**TEXTO SELECCIONADO:**
+++

Don’t worry, be violent. Un estudio académico «tranquiliza» acerca de los efectos del consumo de films y videojuegos violentos
«No se preocupe señora, por mucho que estén expuestos a contenidos multimediales violentos, sus hijos no corren el peligro de convertirse en chulos, gamberros o criminales. Por muchas horas que pasen frente a la televisión o la consola, de hecho, sus hijos están a salvo. Está probado estadísticamente».
Y entonces la madre que, frente a la perentoriedad adverbial de la enésima estadística que se convierte en prueba, estará más tranquila dejando que sus hijos jueguen a su aire con el último videojuego de guerra recién comprado o, paradojas de las nuevas formas de entretenimiento que personalmente me cuesta entender, se metan en YouTube para asistir a horas y horas de partidas jugadas por un chico como él comentando, divertido, sus hazañas al volante de un coche todopoderoso.
Y entonces el padre que, frente a la insistencia del hijo ya aburrido por ser un mero espectador de las partidas de los demás, cederá y al final le comprará el videojuego. Y esto en consonancia con «los resultados del estudio [que] demuestran que el consumo de violencia mediática no predice un incremento de los indicadores de violencia social». Esta es la respuesta dada por el Doctor Christofer J. Ferguson, del Departamento de Psicología de la Universidad de Stetson en Florida, a la pregunta que titula su artículo Does Media Violence Predict Societal Violence? (¿La violencia en los medios predice la violencia en la sociedad?) que apareció este año en el Journal of Communication.

+++

**DATOS ALMACENADOS:**
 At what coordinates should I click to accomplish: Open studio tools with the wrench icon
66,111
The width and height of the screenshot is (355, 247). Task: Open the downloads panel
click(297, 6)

+++

**INSTRUCCIONES DE LA TAREA:** Extraiga del texto seleccionado, sin cambio alguno, el fragmento comprendido entre "Y entonces el" y "Journal of Communication.", ambos inclusive.

**RESULTADO:**
Y entonces el padre que, frente a la insistencia del hijo ya aburrido por ser un mero espectador de las partidas de los demás, cederá y al final le comprará el videojuego. Y esto en consonancia con «los resultados del estudio [que] demuestran que el consumo de violencia mediática no predice un incremento de los indicadores de violencia social». Esta es la respuesta dada por el Doctor Christofer J. Ferguson, del Departamento de Psicología de la Universidad de Stetson en Florida, a la pregunta que titula su artículo Does Media Violence Predict Societal Violence? (¿La violencia en los medios predice la violencia en la sociedad?) que apareció este año en el Journal of Communication.